In accordance with data archiving guidelines (Baker 2013), accession collection information, significant SNPs and the genes linked to them are available as online Supporting Information. The following files were submitted to Dryad: Supplementary tables 1–3 and 2 csv files: 1. Fatty acid proportions for 391 Arabidopsis thaliana accessions. 2. Box-Cox transformed fatty acid proportions for 391 Arabidopsis thaliana accessions.

Results

Natural Variation in Fatty Acid Compositions

Among the 391 accessions, the 9 major fatty acids found in A. thaliana seed oil displayed substantial variation in their relative proportions (Figure 1). Four of the unsaturated fatty acids (18:1, 18:2, 18:3, and 20:1) comprise an average of 83.4% of the seed oil, while the remaining 5 fatty acids are each less than 8%. 18:2 was the most abundant fatty acid in every accession (24.8% ± 1.7%, mean ± SD), and of the saturated fatty acids, 16:0 had the highest mean proportion (7.3% ± 0.55). In general, the fatty acids with higher mean proportions also had higher variances (Table 1). Coefficients of variation (CV) were calculated to see if the amount of variation in fatty acid proportions generally scaled with the means. In general, the least abundant fatty acids had the highest CV values and the most abundant had lower CV values indicating higher relative variation in the less abundant fatty acids. The highest CVs were found for 20:2 and 22:1 (CV = 14.2% and 12.0%, respectively) and the lowest for 18:2 (CV = 6.9%) and 18:3 (CV = 6.3%).

Figure 1.

Figure 1.

Relative proportions of the 9 major fatty acids and 4 composite traits in Arabidopsis thaliana seeds using accession averages (N = 391).

Table 1.

Summary statistics of variation and heritability for fatty acid percentages in 391 accessions of Arabidopsis thaliana.
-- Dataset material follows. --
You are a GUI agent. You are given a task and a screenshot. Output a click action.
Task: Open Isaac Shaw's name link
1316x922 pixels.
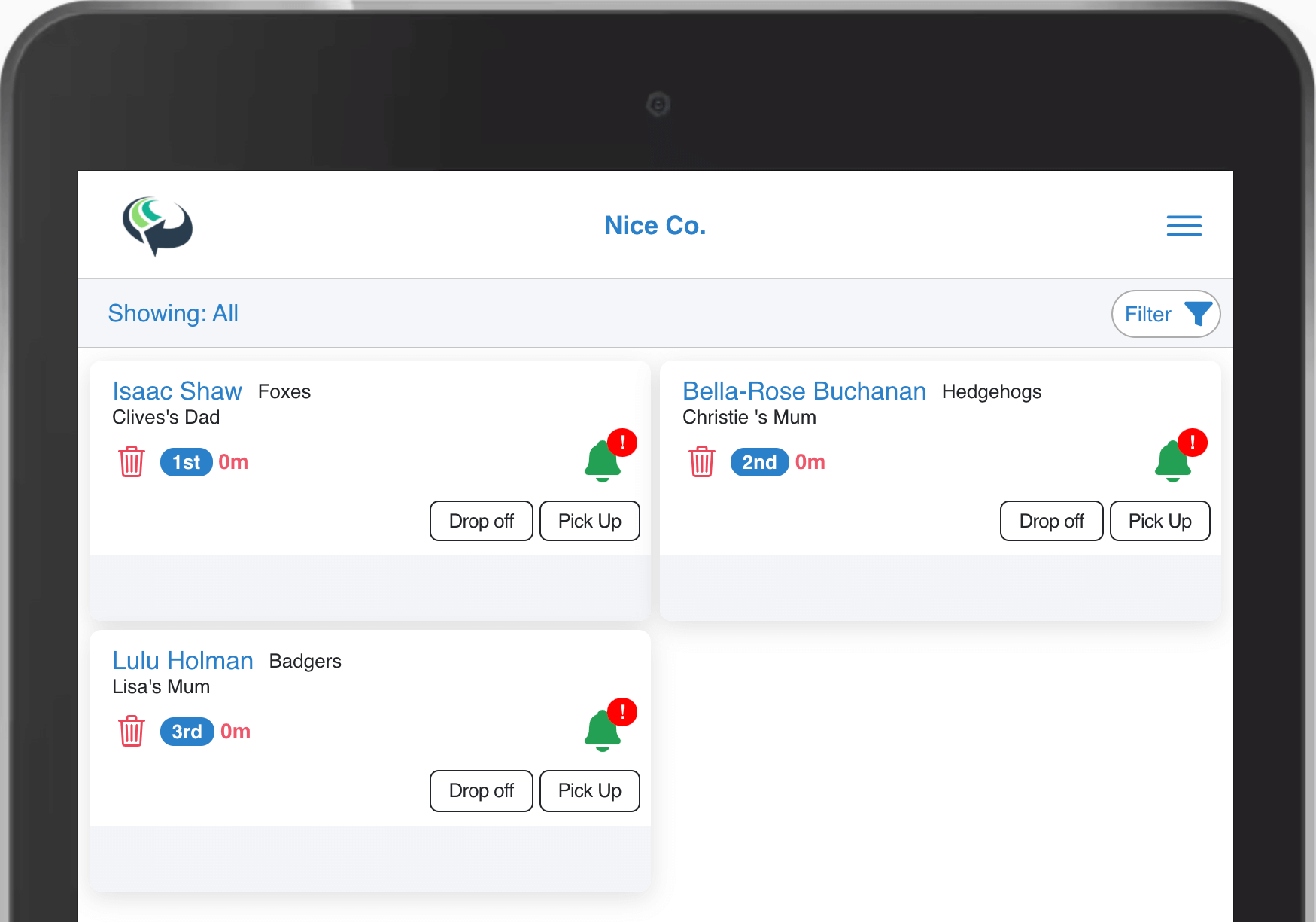(177, 391)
Trait Mean H 2a Variance SDb CV (%)c
16:0 7.31 0.880 0.302 0.550 7.52
18:0 3.22 0.871 0.0836 0.289 8.98
18:1 16.0 0.841 2.25 1.50 9.36
18:2 24.8 0.940 2.89 1.70 6.85
18:3 20.1 0.809 1.60 1.27 6.28
20:0 2.12 0.829 0.0479 0.219 10.3
20:1 22.4 0.946 1.75 1.32 5.91
20:2 1.96 0.886 0.0772 0.278 14.2
22:1 2.02 0.846 0.0586 0.242 12.0
Plastid 26.6 0.849 2.63 1.62 6.10
PUFA 46.9 0.931 3.59 1.89 4.04
Sat 12.7 0.892 0.658 0.811 6.41
VLCFA 28.5 0.931 2.77 1.66 5.84

aBroad-sense heritability.

bstandard deviation.

ccoefficient of variation.

Heritabilities

The broad-sense heritability of each untransformed trait was high, varying from 0.81 to 0.95 (Table 1), with the heritabilities of 2 of the commercially valuable composite traits, VLCFA and PUFA particularly high at 0.93. Models were also run with tray as a random variable and using the box-cox transformed data. These modifications changed the heritabilities by no more than ±0.02 from the values reported.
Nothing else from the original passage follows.